──────── SUPPLIED PASSAGE

The debate is “bringing to a head lots of overdue issues, whether it’s air quality, or how to get people to and from the waterfront neighborhood,” Hauser said.
Keith Shanklin, president of the International Longshore and Warehouse Union Local 34, which represents Oakland port workers, had harsher words about the A’s proposal.
“It’s a real-estate grab,” he said. ILWU has opposed the plan from the outset, saying a stadium would disrupt thousands of high-paying, blue-collar jobs by impeding truck access and deliveries from the busy port. “If you’re concerned about what’s going on in West Oakland, help us enhance it and not tear it up. You can still come down here and build a senior center and grocery store, and put some retail out here,” he said.
Shanklin said he’s skeptical about recent environmental issues raised around existing port inhabitants like Schnitzer Steel. (The Oakland A’s are suing the company’s state regulator, alleging it’s looked the other way on pollution.) Shanklin said that newfound concern is a convenient ploy to build the ballpark. And the A’s have been neighbors of other factories and facilities which have polluted the air in East Oakland for decades without pursuing litigation.
But advocates have been raising alarm around the port’s impact for years. Prominent West Oakland environmentalist Margaret Gordon wrote in a recent San Francisco Chronicle op-ed that chronic pollution from the port not only already disproportionately harms the area’s Black residents, but now also exacerbates their COVID-19 risk.
Next council member will have a say in the future of business, art in D3
The commercial zone around Bicycle Coffee in Jack London has changed tremendously since the shop opened a decade ago, McKee said.
“Across the street from us used to be a vacant lot. We swept it out and used to play Wiffle ball,” he said. “Now it’s a seven-story building.” The merchant embraces new customers from new housing complexes, but feels dejected by costs that prohibit even established business owners like him from buying a home in Oakland. Houses in historically low-income West Oakland can now sell for $1 million.

────────────────
──────── SUPPLIED RECORDS

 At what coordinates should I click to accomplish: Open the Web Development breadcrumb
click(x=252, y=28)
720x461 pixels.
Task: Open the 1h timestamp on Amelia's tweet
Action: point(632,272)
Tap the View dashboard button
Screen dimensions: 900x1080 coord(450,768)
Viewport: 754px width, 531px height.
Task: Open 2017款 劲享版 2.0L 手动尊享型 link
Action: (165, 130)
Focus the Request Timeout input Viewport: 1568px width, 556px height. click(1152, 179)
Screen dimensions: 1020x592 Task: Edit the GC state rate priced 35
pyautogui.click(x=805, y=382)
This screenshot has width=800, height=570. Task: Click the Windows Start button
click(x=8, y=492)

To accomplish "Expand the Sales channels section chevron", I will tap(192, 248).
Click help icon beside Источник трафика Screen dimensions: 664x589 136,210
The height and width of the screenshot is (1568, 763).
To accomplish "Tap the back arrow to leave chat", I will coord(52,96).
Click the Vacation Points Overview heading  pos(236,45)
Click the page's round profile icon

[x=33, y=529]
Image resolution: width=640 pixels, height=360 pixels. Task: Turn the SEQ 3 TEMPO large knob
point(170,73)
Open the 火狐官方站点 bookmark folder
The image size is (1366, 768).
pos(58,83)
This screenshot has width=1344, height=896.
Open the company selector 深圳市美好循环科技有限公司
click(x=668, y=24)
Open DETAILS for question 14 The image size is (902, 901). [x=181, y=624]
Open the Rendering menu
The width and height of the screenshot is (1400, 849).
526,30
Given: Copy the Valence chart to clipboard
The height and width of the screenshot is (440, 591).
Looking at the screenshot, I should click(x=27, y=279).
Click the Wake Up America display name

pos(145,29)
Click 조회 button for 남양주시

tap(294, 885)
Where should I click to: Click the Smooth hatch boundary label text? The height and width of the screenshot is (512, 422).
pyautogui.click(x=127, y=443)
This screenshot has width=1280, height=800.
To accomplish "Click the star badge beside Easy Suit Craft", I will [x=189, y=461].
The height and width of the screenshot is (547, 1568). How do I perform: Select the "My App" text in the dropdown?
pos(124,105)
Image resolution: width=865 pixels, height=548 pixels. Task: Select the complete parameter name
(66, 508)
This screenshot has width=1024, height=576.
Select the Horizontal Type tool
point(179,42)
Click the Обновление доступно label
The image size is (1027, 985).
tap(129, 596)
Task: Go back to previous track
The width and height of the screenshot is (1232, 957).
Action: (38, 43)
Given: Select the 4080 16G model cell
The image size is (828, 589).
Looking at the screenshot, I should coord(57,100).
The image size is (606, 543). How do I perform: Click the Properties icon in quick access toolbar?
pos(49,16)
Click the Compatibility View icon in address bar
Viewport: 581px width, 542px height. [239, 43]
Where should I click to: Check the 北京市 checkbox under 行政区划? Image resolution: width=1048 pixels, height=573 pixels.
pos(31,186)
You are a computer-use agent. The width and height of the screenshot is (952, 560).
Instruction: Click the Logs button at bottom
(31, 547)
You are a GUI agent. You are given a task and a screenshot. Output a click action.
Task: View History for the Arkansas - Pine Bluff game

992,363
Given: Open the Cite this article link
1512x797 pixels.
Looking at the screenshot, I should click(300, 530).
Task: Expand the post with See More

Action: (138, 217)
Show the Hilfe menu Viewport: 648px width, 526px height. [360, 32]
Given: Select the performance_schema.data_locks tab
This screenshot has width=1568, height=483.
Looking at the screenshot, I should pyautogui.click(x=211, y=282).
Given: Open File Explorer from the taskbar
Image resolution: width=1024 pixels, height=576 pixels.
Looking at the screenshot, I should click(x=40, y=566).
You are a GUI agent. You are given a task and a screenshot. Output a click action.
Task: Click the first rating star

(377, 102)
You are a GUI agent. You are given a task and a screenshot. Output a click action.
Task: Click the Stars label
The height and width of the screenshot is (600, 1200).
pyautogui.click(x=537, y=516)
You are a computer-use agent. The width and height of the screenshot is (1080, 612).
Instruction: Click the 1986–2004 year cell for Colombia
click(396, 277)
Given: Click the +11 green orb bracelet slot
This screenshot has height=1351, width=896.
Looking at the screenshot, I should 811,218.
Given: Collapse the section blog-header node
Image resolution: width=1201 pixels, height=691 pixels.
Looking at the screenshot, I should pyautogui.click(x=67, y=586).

────────────────

### EXERCISES
**A)** In the passage about the proposed A's ballpark in Oakland, which union is Keith Shanklin president of?
**B)** List every person named in the passage about the proposed A's ballpark in Oakland.

### TASK SOLUTIONS
**A)** The International Longshore and Warehouse Union Local 34.

**B)**
Hauser
Keith Shanklin
Margaret Gordon
McKee